| Problem details |
This exercise calls for the line with "Task: Expand the", the line with "Viewport: 603px width, 339px height.", and all lines between them in the material below, output exactly and with no other lines.

| Provided data |
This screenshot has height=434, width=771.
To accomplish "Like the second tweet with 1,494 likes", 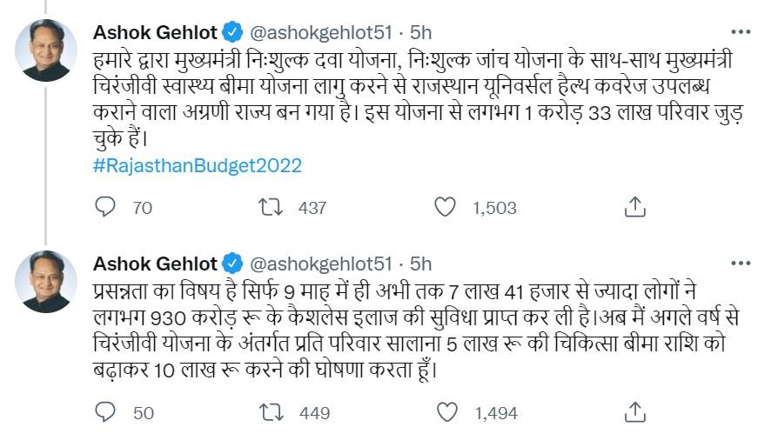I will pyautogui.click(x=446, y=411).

--

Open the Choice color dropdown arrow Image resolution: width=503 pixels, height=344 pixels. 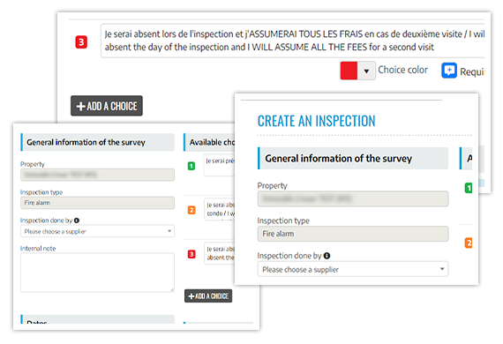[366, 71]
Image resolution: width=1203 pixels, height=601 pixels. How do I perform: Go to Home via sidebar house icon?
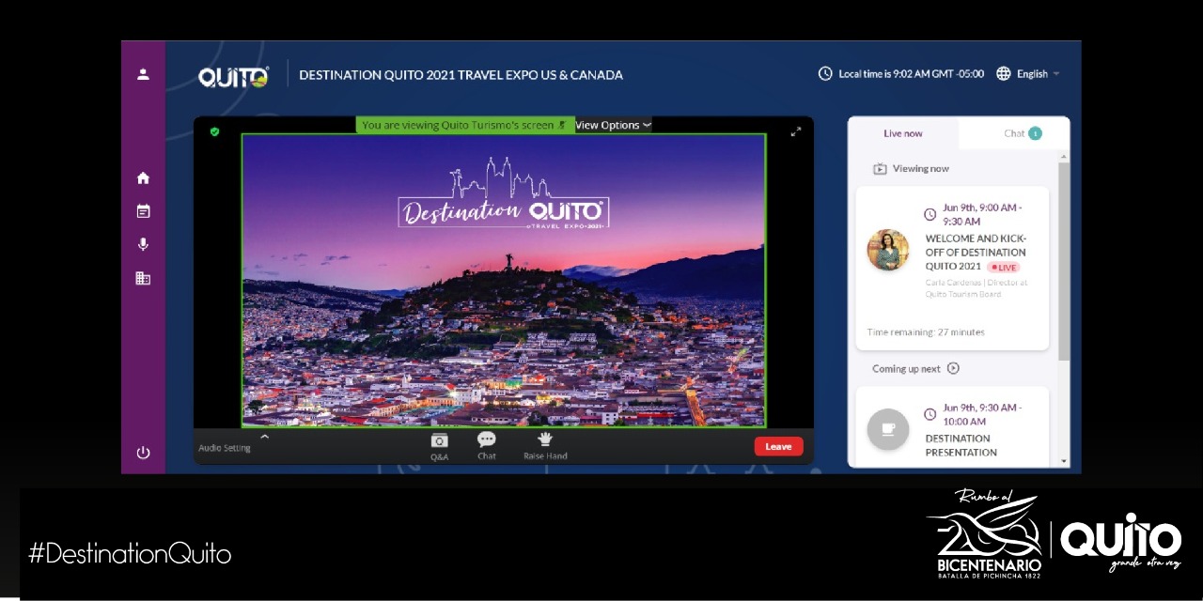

--

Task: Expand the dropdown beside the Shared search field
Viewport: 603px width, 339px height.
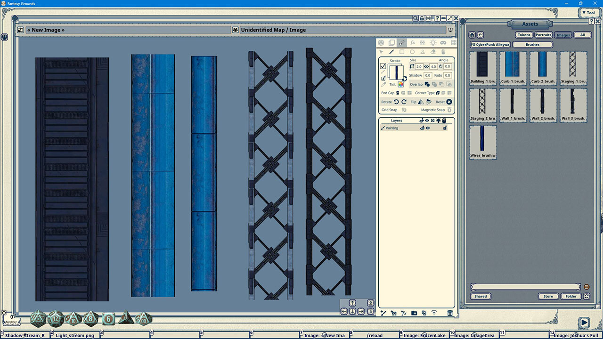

| Finished exercise |
Task: Expand the dropdown beside the Shared search field
Viewport: 603px width, 339px height.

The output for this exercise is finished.